09-06-2022
Saya mendapat kesempatan sungguh berharga melihat, dan sebagian merasakan juga bagaimana melalui 5-6 tahun sekolah kedokteran. Setelah itu berkerja beberapa tahun sebagai dokter umum, dan kemudian mengambil spesialis, 4-5 tahun lamanya. Setelah selesai kemudian praktek spesialis beberapa tahun. Setelah itu menempuh pendidikan sub-spesialis selama kurang lebih 2 tahun. Kemudian setelah praktek sub-spesialis beberapa tahun kemudian mengambil program doktor, selesai sekitar 4 tahun. Tentu sampai di sini bukan cerita soal saya, karena setelah lulus dokter bertahun kemudian mencoba belajar filsafat di program pasca-sarjana STF D., meski tidak selesai juga. Tetapi coba berandai-andai, setelah lulus dokter beberapa tahun kemudian saya mengambil program pasca-sarjana Kesehatan Masyarakat, misalnya. Dan seterusnya sampai tingkat doktoral-nya, dan tidak hanya itu, saya juga aktif –katakanlah sebagai PNS, ke posyandu-posyandu, ke puskesmas-puskesmas, ikut terlibat dalam pengembangan kesehatan masyarakatnya. Saya juga sangat paham seluk-beluk ke-rumah-sakit-an karena terkait juga dengan jabatan-tugas-dan kewenangan saya. Kemampuan saya-pun sudah diakui, baik di tingkat nasional maupun internasional. Maka tak heran pula jika ada bisik-bisik, nih ... calon Menteri Kesehatan. Tetapi ternyata yang jadi Menteri Kesehatan justru orang yang sama sekali tidak pernah bersentuhan dengan kesehatan! Alasan dari si-pemegang hak prerogratif itu adalah bla ... bla ... bla. Apa mau dikata, itu memang hak mutlak dari presiden terpilih. Atau katakanlah kemudian ada semacam wikipedia itu, sebut saja wikimedika, di bidang kedokteran atau kesehatan pada umumnya. Sama, semua saja bisa menambah, mengedit, isinya. Akankah kekhawatiran Carr akan menjadi kenyataan? ‘Hegemoni kaum amatir yang menakutkan itu,” katanya.[1]
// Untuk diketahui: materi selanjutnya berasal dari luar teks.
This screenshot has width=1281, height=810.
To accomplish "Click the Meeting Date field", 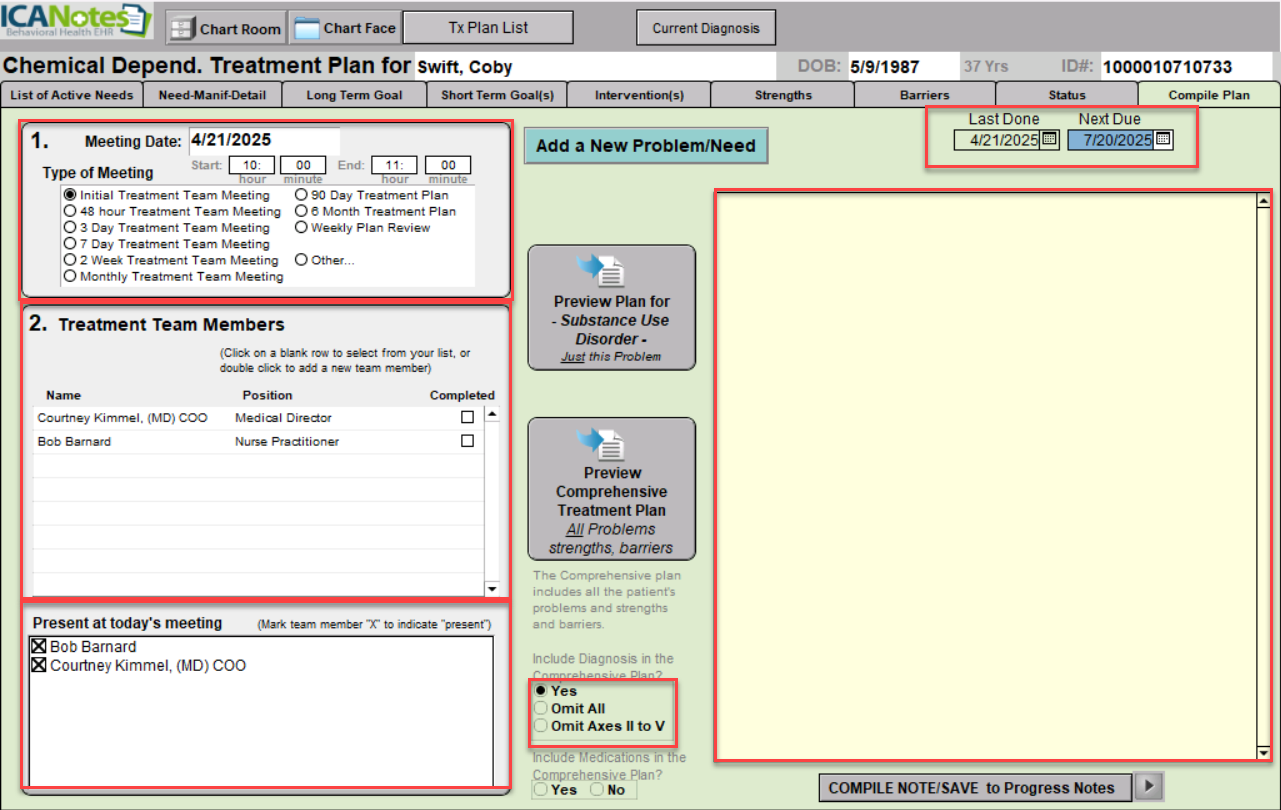I will (263, 140).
Maka kata kuncinya adalah, meminjam istilah Gramsci, intelektual organik. Hanya saja mari berandai-andai, bagaimana jika hadirnya ‘intelek organik’ ini tidak semata hadir dalam ‘perjuangan kelas’, tetapi ia hadir di bermacam ‘ranah’, atau fields. Salah satu dimensi dari ‘imperfect duty’ menurut Kant adalah ‘self improvement’. Katakanlah tidak ada otoritas yang mengejar-ngejar, tetapi itu sudah ‘menyatu dalam tekad’ diri, untuk selalu meningkatkan ‘kualitas diri’. Bukannya tidak mungkin ada komunitas dengan bagian kulturnya mempunyai ‘karakteristik’ seperti ini. Kant ‘menteorisasikan’ soal ini mestinya tidak di ruang kosong. Atau juga kita mengenal beberapa nama di satu komunitas yang terkait dengan suatu pekerjaan tertentu. Dan mereka bangga dengan nama itu karena berhasil secara ‘turun-menurun’ kualitas pekerjaan selalu ditingkatkan. Dan ini akan lebih dimungkinkan dengan adanya ‘ranah’ itu.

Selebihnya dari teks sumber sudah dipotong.